PyTorch使用第一种(正则化因子不除以batch size)

这是一个示例代码,它演示了:

import torch
import torch.nn as nn
import torch.nn.functional as F
import numpy as np
import torch.optim as optim
 
class model(nn.Module):
    def __init__(self):
        super().__init__()
        self.linear = nn.Linear(1, 1)
        self.linear.weight.data.fill_(1.0)
        self.linear.bias.data.fill_(1.0)

    def forward(self, x):
        return self.linear(x)


model     = model()
optimizer = optim.SGD(model.parameters(), lr=0.1, weight_decay=1.0)

input     = torch.tensor([[2], [4]], dtype=torch.float32)
target    = torch.tensor([[7], [11]], dtype=torch.float32)

optimizer.zero_grad()
pred      = model(input)
loss      = F.mse_loss(pred, target)

print(f'input: {input[0].data, input[1].data}')
print(f'prediction: {pred[0].data, pred[1].data}')
print(f'target: {target[0].data, target[1].data}')

print(f'\nMSEloss: {loss.item()}\n')

loss.backward()

print('Before updation:')
print('--------------------------------------------------------------------------')
print(f'weight [data, gradient]: {model.linear.weight.data, model.linear.weight.grad}')
print(f'bias [data, gradient]: {model.linear.bias.data, model.linear.bias.grad}')
print('--------------------------------------------------------------------------')
 
optimizer.step()

print('After updation:')
print('--------------------------------------------------------------------------')
print(f'weight [data]: {model.linear.weight.data}')
print(f'bias [data]: {model.linear.bias.data}')
print('--------------------------------------------------------------------------')

输出:

input: (tensor([2.]), tensor([4.]))
prediction: (tensor([3.]), tensor([5.]))
target: (tensor([7.]), tensor([11.]))

MSEloss: 26.0

Before updation:
--------------------------------------------------------------------------
weight [data, gradient]: (tensor([[1.]]), tensor([[-32.]]))
bias [data, gradient]: (tensor([1.]), tensor([-10.]))
--------------------------------------------------------------------------
After updation:
--------------------------------------------------------------------------
weight [data]: tensor([[4.1000]])
bias [data]: tensor([1.9000])
--------------------------------------------------------------------------

这里m = batch size = 2, lr = alpha = 0.1, lambda = weight_decay = 1.

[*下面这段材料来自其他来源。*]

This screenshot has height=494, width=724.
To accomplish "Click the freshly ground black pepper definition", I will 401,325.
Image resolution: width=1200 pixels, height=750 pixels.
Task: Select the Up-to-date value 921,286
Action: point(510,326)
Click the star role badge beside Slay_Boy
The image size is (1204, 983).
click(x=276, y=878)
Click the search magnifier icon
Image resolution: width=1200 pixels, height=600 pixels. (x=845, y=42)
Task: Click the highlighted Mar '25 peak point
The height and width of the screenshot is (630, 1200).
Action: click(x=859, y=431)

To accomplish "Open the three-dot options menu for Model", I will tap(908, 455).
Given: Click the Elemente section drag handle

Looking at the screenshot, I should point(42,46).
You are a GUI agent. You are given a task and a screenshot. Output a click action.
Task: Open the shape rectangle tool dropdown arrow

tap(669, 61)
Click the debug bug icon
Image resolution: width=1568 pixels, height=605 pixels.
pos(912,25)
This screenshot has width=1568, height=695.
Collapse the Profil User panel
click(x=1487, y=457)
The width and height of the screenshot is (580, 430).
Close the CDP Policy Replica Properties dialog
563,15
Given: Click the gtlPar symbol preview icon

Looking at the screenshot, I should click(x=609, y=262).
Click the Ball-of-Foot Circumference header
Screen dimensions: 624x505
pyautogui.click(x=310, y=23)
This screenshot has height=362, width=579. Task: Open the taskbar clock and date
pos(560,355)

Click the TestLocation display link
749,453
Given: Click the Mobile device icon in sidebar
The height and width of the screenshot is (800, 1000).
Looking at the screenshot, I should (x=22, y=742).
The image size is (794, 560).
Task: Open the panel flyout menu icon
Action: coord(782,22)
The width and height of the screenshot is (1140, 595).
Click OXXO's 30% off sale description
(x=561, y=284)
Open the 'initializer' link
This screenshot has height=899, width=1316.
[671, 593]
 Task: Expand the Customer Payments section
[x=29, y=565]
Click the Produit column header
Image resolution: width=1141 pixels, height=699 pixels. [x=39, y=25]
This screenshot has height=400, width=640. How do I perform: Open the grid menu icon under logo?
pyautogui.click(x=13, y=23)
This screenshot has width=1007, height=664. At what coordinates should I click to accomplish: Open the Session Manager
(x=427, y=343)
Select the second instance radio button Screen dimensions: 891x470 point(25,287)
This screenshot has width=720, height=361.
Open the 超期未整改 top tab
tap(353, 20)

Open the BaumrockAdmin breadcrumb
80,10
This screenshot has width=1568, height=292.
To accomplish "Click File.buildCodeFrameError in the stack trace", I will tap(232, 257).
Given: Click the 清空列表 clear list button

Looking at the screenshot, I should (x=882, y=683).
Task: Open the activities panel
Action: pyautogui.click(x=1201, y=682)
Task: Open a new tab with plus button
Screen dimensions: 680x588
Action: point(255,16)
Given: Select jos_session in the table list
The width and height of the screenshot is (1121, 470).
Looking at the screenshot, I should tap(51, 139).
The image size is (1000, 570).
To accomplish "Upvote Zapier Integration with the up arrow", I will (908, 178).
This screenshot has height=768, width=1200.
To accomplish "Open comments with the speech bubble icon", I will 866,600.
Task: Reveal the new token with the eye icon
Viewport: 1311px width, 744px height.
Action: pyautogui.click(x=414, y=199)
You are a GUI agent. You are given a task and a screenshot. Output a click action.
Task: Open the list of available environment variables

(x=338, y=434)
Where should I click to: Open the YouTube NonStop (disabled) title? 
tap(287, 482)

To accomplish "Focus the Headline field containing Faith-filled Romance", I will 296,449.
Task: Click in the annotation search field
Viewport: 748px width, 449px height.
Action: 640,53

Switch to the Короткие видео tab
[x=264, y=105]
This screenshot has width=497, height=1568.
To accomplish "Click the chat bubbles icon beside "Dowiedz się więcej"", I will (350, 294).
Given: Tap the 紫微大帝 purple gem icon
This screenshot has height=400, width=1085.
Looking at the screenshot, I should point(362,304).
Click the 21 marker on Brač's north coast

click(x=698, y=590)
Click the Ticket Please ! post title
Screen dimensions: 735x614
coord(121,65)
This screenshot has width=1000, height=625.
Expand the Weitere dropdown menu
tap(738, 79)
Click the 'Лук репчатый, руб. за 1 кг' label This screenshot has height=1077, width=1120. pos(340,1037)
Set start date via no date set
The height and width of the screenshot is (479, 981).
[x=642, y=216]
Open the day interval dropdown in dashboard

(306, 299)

现在考虑张量 weight,它有 value = 1 和 grad = -32

case1(type1正则化):

 weight = weight - lr(grad + weight_decay.weight)
 weight = 1 - 0.1(-32 + 1(1))
 weight = 4.1

case2(type2正则化):

 weight = weight - lr(grad + (weight_decay/batch size).weight)
 weight = 1 - 0.1(-32 + (1/2)(1))
 weight = 4.15

输出我们可以看到更新后的weight = 4.1000PyTorch 使用 type1 正则化。

所以最后在您的代码中,您遵循 type2 正则化。所以只需将最后几行更改为:

# for k in range(0, len(beta)):
#    temp_beta[k] = temp_beta[k] +  lam * beta[k]  #regularization here

temp_beta= temp_beta / (1.0*n)

beta = beta - alpha*(temp_beta + lam * beta)

还有 PyTorch loss 函数 包括正则化项(在 optimizers 中实现) 因此还要删除自定义 cost 函数中的 regularization 项。

总结:

  1. Pytorch 使用这个 正则化 函数:

  2. 正则化Optimizers(weight_decay参数)中实现。

  3. PyTorch Loss 函数 包括正则化项。

  4. 如果使用正则化,
  5. 偏差 也会正则化

  6. 要使用正则化,请尝试:

    torch.nn.optim.optimiser_name(model.parameters(), lr, weight_decay=lambda).